Young Women Network è la prima associazione in Italia dedicata al networking, mentoring ed empowerment delle giovani donne e nasce nel 2012. Mentre l’Associazione di Promozione Sociale Young Women Network nasce nel 2014 e ne sono stata presidente fino al 2020. L’obiettivo è valorizzare il ruolo delle giovani donne nella società e contribuire al superamento del divario di genere.
YWN è stata una grandissima esperienza in cui ho visto realizzarsi la creazione di progetti concreti di advocacy e in cui ho potuto portare il mio contributo come attivista. Dedicare il proprio tempo libero a una causa, mettendo la propria professionalità a disposizione, l’ho imparato durante il mio percorso in Amnesty.
Dopo questa esperienza ho deciso di fondare Human Rights International Corner, insieme ad altri professionisti e professioniste, con l’obiettivo di sensibilizzare gli enti pubblici, privati e la società civile sui Principi Guida delle Nazioni Unite su Imprese e Diritti Umani. Questa esposizione data dalle due organizzazioni ha fatto sì che io potessi essere invitata a far parte della delegazione italiana del G20, per poi trovare il coraggio di rispondere a una call internazionale relativa al Women 7.
Spostando l’attenzione sui green jobs, secondo l’OCSE dal 2011 al 2021 sono aumentati del 2%, dal 16% al 18%. L’Italia in Europa ha le quote più basse, insieme a Grecia e Spagna. Quale sarà secondo te il futuro dei lavori nella sostenibilità?
Fino a cinque anni fa tante aziende non erano interessate alla sostenibilità e hanno impiegato tempo per capire che fosse necessaria una divisione al suo interno interamente dedicata a questo aspetto. Sempre di recente si sta anche avvertendo la necessità di avere qualcuno all’interno dell’azienda che si occupi della diversity e che abbia un’apposita formazione, senza convertire le risorse di altri settori.

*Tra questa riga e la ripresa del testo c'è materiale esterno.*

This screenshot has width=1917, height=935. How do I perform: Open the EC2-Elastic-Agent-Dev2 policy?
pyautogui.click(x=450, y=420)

Io ho fatto un master sulla sostenibilità nel 2012 ed era la prima edizione del Master in Management della Bocconi in lingua inglese. Ora si chiama MASEM. L’ho fatto tre anni dopo dalla laurea perché era un investimento economico sostanzioso. All’epoca non avevo scelta, c’erano pochissime alternative. Adesso finalmente vedo che c’è l’opportunità di ricevere una formazione adeguata senza doversi per forza trasferire a Milano, che non è una città in cui tutte le persone possono permettersi di vivere o in cui vogliono vivere. Le aziende ora hanno bisogno di persone senior per fare formazione ma non ne trovano, perché queste persone sono ancora giovani e si stanno formando, visto che i corsi universitari ci sono da pochi anni.